In the Name of Love: "Megalomania Three" at Boyd Satellite Gallery

Brooke Sauvage reviews "Megalomania Three" at Boyd Satellite Gallery.

INSTALLATION VIEW OF "MEGALOMANIA THREE" AT BOYD SATELLITE GALLERY, NEW ORLEANS. PHOTO BY DALE GUNNOE.

"Megalomania Three"
Boyd Satellite Gallery
440 Julia Street
January 3 - March 2, 2015

In response to claims that his work was self-obsessed, Blake Boyd curated two gallery shows that revolved around his face. As the show’s title implies, “Megalomania Three” is the third iteration, except this time the attention is on his partner and fellow gallery owner Ginette Bone. It’s a sweet twist that rescues the otherwise juvenile concept and makes for fun viewing with portraits spanning an impressive breadth of styles from locally and nationally known artists.

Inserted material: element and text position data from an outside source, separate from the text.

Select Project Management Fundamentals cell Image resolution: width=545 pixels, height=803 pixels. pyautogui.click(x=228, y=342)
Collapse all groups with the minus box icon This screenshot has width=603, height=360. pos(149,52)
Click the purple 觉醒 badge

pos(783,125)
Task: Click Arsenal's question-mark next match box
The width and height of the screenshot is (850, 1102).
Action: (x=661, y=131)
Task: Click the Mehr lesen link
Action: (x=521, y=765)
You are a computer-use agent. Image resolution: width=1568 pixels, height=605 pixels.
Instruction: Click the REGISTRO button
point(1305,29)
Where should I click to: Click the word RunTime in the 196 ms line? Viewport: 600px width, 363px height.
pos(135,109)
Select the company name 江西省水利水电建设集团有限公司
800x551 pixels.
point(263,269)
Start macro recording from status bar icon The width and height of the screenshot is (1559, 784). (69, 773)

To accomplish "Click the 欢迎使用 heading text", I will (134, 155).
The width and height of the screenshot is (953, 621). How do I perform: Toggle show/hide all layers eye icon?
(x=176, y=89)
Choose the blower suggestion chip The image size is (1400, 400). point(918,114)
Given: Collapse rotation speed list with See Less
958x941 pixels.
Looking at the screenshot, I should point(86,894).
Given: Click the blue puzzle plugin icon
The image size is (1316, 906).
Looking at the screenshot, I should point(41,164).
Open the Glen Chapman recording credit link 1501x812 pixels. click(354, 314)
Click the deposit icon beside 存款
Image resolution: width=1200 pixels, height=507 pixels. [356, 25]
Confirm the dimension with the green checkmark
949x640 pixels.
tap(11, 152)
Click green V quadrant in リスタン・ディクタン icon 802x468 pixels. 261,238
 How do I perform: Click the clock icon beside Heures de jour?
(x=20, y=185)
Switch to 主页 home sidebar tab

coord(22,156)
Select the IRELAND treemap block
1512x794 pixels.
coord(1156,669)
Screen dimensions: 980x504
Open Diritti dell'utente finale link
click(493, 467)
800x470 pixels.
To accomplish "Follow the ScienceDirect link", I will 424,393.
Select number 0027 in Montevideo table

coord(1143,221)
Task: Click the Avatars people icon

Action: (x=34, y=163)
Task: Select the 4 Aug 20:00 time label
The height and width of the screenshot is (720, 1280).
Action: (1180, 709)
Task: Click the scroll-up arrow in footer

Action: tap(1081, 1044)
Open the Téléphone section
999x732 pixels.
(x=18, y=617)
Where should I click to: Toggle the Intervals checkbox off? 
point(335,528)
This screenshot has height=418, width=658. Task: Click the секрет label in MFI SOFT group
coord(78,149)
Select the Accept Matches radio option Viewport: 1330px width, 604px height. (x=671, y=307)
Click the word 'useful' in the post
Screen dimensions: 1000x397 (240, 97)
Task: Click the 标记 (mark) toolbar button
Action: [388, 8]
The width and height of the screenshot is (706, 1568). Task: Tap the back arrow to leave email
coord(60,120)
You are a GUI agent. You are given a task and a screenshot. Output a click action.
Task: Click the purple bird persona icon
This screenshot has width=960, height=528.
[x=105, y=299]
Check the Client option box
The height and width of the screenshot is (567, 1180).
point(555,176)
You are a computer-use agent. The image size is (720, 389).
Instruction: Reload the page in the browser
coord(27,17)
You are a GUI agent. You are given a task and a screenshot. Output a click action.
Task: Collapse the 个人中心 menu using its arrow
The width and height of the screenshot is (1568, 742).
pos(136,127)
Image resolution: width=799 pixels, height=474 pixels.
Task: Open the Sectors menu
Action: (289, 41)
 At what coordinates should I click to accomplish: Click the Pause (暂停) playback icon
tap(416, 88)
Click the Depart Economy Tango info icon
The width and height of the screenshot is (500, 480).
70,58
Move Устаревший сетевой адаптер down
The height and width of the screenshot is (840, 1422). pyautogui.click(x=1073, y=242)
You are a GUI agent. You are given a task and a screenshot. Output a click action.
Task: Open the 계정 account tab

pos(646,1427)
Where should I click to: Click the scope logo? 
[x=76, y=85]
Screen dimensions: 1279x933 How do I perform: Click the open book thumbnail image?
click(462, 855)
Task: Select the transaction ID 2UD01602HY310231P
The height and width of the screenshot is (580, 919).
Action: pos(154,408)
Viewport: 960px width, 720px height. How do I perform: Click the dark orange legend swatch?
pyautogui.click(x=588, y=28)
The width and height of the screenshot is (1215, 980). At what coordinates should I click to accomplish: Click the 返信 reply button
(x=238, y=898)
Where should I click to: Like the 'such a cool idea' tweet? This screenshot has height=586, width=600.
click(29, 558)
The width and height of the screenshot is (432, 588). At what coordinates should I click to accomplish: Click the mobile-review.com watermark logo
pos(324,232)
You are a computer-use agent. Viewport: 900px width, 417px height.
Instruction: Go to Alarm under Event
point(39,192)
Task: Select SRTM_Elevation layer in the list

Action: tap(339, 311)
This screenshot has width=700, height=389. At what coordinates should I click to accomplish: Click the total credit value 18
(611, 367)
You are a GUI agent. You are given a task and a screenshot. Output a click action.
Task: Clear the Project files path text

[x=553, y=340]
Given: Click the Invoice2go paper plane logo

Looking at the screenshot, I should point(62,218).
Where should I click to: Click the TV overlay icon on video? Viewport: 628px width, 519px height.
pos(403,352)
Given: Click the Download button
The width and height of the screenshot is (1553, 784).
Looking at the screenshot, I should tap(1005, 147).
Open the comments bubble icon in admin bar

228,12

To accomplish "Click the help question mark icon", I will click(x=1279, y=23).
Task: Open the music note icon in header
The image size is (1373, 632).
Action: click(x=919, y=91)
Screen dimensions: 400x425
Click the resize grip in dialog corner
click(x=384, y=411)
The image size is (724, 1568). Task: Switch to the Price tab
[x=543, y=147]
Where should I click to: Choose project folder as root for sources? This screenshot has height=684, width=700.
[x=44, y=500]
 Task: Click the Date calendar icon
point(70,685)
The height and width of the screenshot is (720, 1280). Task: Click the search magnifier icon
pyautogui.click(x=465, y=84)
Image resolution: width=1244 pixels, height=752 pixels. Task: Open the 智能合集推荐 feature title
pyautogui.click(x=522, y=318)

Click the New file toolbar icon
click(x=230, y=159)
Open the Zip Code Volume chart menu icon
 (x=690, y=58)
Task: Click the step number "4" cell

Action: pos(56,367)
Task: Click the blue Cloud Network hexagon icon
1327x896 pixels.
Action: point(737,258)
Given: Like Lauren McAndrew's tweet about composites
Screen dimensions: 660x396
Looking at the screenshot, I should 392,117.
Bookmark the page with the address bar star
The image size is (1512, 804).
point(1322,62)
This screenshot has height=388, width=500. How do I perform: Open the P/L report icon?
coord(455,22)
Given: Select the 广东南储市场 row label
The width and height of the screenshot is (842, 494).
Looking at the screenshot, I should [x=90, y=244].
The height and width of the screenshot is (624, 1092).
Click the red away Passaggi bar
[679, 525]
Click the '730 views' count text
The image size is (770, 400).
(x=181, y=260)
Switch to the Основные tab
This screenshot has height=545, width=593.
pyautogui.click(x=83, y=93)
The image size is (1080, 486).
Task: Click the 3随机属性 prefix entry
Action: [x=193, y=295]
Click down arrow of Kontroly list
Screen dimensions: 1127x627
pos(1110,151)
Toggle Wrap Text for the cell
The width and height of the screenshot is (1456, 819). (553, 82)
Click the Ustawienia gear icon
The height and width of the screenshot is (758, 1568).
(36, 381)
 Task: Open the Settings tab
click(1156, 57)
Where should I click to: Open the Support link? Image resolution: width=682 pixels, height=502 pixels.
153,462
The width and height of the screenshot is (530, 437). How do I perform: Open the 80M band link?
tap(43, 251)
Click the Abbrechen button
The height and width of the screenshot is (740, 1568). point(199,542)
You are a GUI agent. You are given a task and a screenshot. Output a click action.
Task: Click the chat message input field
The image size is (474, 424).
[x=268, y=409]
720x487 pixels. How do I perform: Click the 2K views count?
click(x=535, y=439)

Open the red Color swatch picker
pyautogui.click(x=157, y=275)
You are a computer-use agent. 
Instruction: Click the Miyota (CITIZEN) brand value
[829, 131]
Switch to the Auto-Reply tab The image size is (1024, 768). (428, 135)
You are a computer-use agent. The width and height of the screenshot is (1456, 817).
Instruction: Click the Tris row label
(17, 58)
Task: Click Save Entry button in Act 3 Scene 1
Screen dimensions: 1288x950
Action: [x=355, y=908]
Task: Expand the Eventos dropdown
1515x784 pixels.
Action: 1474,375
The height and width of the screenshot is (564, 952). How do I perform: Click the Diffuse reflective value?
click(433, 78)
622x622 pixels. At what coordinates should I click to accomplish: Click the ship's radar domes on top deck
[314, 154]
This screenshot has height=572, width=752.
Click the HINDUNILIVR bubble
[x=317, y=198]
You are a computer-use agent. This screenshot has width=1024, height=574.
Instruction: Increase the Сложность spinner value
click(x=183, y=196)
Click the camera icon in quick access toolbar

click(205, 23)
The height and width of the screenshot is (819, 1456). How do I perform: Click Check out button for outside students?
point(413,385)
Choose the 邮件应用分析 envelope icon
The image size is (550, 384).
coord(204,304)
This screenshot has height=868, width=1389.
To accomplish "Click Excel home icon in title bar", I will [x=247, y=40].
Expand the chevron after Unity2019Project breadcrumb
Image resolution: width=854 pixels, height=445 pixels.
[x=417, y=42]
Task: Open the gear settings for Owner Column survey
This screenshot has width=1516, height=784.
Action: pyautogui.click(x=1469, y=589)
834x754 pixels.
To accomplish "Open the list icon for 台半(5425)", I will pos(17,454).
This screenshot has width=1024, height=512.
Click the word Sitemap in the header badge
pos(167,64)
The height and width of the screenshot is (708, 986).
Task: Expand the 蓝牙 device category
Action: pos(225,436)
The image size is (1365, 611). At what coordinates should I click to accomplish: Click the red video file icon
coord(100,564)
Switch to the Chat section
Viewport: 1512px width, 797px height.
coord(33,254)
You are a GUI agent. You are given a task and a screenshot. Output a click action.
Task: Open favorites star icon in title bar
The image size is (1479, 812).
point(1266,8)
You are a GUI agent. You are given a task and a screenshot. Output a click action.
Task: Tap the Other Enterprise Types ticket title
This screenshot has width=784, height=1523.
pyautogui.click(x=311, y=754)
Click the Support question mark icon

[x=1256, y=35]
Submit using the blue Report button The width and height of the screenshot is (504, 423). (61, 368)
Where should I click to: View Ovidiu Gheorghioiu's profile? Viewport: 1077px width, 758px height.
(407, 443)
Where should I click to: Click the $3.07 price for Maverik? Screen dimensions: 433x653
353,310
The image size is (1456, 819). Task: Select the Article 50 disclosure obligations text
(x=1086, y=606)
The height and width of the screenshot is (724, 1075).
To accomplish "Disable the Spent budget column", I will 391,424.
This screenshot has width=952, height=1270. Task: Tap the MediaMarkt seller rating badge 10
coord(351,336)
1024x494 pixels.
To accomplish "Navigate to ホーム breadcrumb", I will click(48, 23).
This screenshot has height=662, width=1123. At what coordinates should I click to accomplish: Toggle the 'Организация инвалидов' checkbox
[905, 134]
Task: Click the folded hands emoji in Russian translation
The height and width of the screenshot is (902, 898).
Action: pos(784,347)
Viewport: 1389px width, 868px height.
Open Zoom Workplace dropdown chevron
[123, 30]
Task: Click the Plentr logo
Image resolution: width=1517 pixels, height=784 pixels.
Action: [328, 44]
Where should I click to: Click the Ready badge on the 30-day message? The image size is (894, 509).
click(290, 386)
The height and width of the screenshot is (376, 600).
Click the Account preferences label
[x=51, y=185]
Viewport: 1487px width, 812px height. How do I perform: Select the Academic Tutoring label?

Boyd’s own Ginette, a large-format Polaroid portrait, serves as the centerpiece of the exhibition. The photo shows every mundane detail of Bone’s face with no pretense of being artful or even flattering by traditional standards. In a culture otherwise dominated by airbrushed images and faux naturalistic selfies, it reads as a romantic gesture with each wrinkle and stray hair enlivening the portrait. With nearly 50 works, picturing Bone as everything from a Disney Mouseketeer to a sexy siren to an architectural monument, the best moments in the show are the ones, like with Boyd’s Ginette, where personal relationships come to the fore. Jack Niven presents a two-headed Bone peeking from behind one of his signature rainbow vortexes, whereas Niven’s wife, Marianne Desmarais, contributes Tesselated Bone, an abstracted structural piece composed of basswood and linen. It’s their daughter, Fern Desmarais Niven, whose simple drawing in paint, ink, and graphite on paper shows the gallery owner (literally) through a child’s eyes and reminds the viewer that these portraits are the varied visions of lovers, friends, family, and colleagues.

It’s a sentimental reading that might not hold up as well for an anticipated “Megalomania Four,” in which Bone hopes to see her dog, Cosmo, assume the role of muse. Until then, while she appreciates the varying forms of admiration, she doesn’t foresee living with them beyond the exhibition’s end in March. “I don’t think I could have them in my house,” she said laughing. It seems Bone isn’t much the megalomaniac after all.